In this section, we are doing our post prediction analysis on the validation set to see what samples and features the classifier had the hardest time with.   

In the future, we will do this for each classifier and ensemble a set of local models models so that each classifier will predict those samples it is best at.  If it performs reasonably well, it may be ensembled with other models later on.  

In [None]:
show_confusion_matrix = False

if show_confusion_matrix:
    from sklearn.metrics import multilabel_confusion_matrix

    conf_mat = multilabel_confusion_matrix(y_test_v, preds)
    conf_mat.shape

    for i in range(y_test_v.shape[1]):
        name = y_test_v.columns[i]

        display(name)
        conf_mat_small = pd.DataFrame(conf_mat[i], index = ["True 0", "True 1"], columns = ["Predicted 0", "Predicted 1"])

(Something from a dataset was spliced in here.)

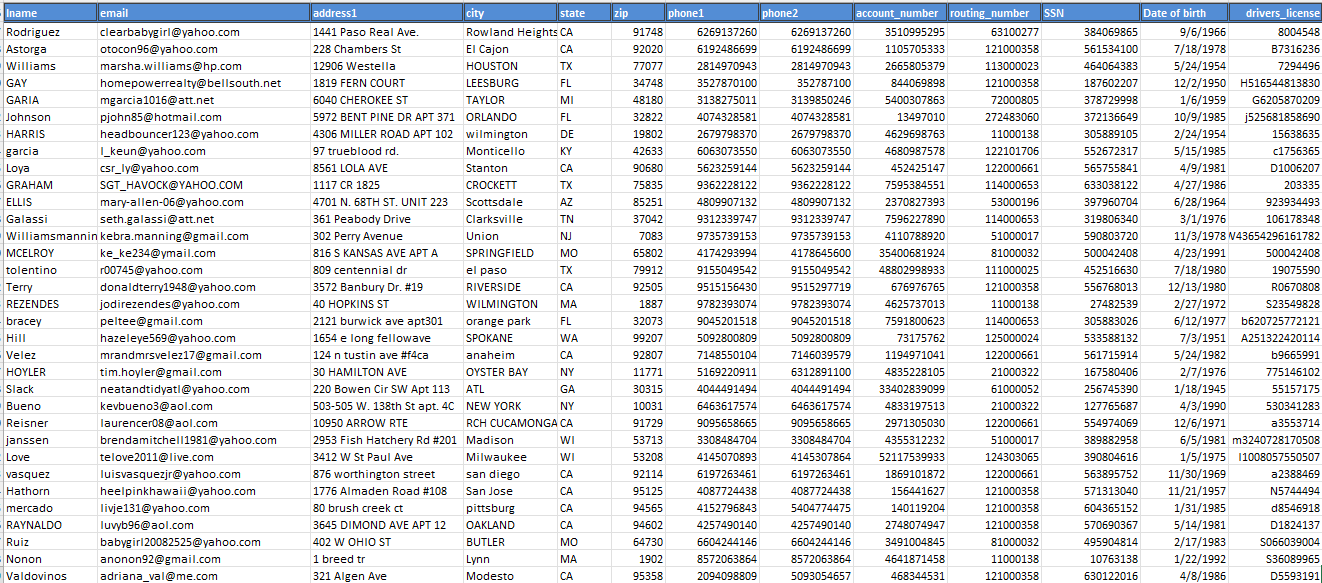Click the LEESBURG city cell
Viewport: 1322px width, 583px height.
[x=510, y=83]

        display(conf_mat_small)

In [None]:
# Do post_model_analysis
# Def ___

from sklearn.metrics import accuracy_score

wrongs = y_test_v.compare(preds)

n_wrongs = len(wrongs.notna()) # Do I divide this by 2 because it has 'self' and 'other'?  FIX
n_samples = y_test_v.shape[0]
n_correct = n_samples - n_wrongs

print("Total Targets: ", n_samples)
print("Number Correct: ", n_correct)
print("Number Wrong: ", n_wrongs)
print("Accuracy: ", round(100 * (n_correct / n_samples), 2), "%")
print("Sklearn Acc: ", round(100 * (accuracy_score(y_test_v, preds)), 2), "%")

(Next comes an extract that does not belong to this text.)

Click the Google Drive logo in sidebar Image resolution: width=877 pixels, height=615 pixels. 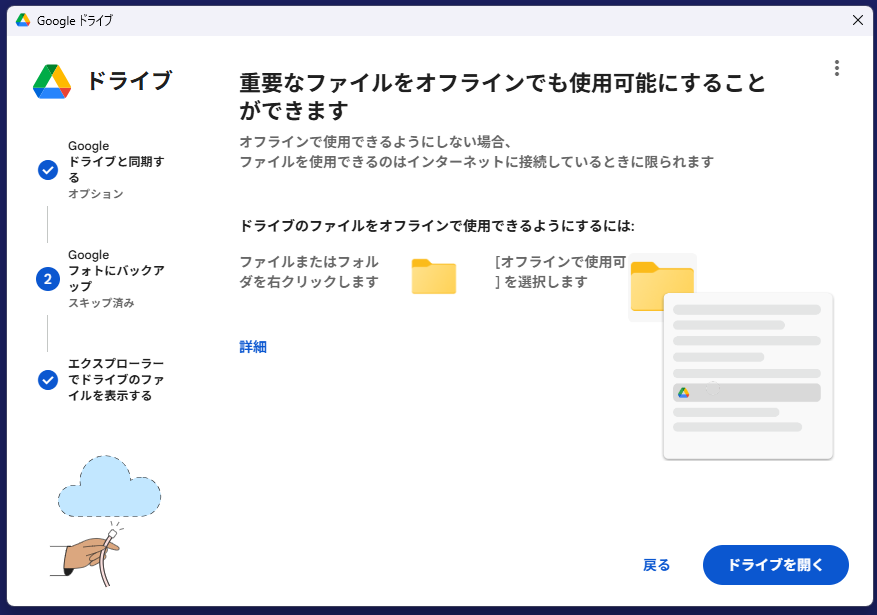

print("Log Loss: ", round(log_loss(y_test_v, preds), 2))


In [None]:
# Do post_model_analysis

sns.heatmap(wrongs, cbar = False)
plt.show()

In [None]:
wrongs.head()

In [None]:
wrong_sums = pd.DataFrame(wrongs.sum(axis = 0))
wrong_sums

In [None]:
# wrong_sums.plot.bar()

In [None]:
def custom_confusion_matrix():
    pass


# Full Set Training #

**Neural Network Model**

In [None]:
train_y

In [None]:
# Compute Class Weights
# def...

sum_classes = np.array(list((train_y.sum())))
n_samples = 23814
weights = n_samples / sum_classes

class_weights_dict = dict(enumerate(weights))

In [None]:
DO_NN = True

# Imports
if DO_NN:
    from keras import Input, layers
    from keras.models import Model
    from keras.layers import Dense, BatchNormalization, Dropout, Embedding
    from tensorflow_addons.layers import WeightNormalization
    from keras.regularizers import l2
    
# Preprocess Data
# Set the X and y
if DO_NN:
    
    
    std_scaler = StandardScaler()
    mm_scaler = MinMaxScaler()
    
    # Use this scaler
    scaler = std_scaler
    
    X_nn = scaler.fit_transform(train_X_encoded)
    y_nn = train_y
    X_test_nn = scaler.fit_transform(test_X_encoded)
    

# Set NN Parameters
if DO_NN:

    EPOCHS = 100
    BATCH_SIZE = 128
    INPUT_SHAPE = X_nn.shape[1]
    OUTPUT_SHAPE = y_nn.shape[1]
    
    NUM_LAYERS = 5  # NUM_HIDDEN - 1  # Rename NUM_HIDDEN
    SIZE_LAYER = 1024 
    STEP_DOWN = 128
    DROPOUT_AMOUNT = 0.5

# Create Model

if DO_NN:
    
    input_tensor = Input(shape = (INPUT_SHAPE, ))
    
    layer = Dense(SIZE_LAYER, activation = 'selu', kernel_initializer = 'he_normal')(input_tensor)
    layer = BatchNormalization(input_shape = (INPUT_SHAPE, ))(layer)
    layer = Dropout(0.2)(layer)
    
    for i in range(NUM_LAYERS - 1): 
        layer = WeightNormalization(Dense(SIZE_LAYER, activation = 'selu', 
                                          kernel_initializer = 'he_normal',
                                          use_bias = False))(layer)
        layer = BatchNormalization()(layer)
        #layer = Dense(SIZE_LAYER, activation = 'relu',
        #              kernel_regularizer = l2(0.05))(layer)
        layer = Dropout(DROPOUT_AMOUNT)(layer)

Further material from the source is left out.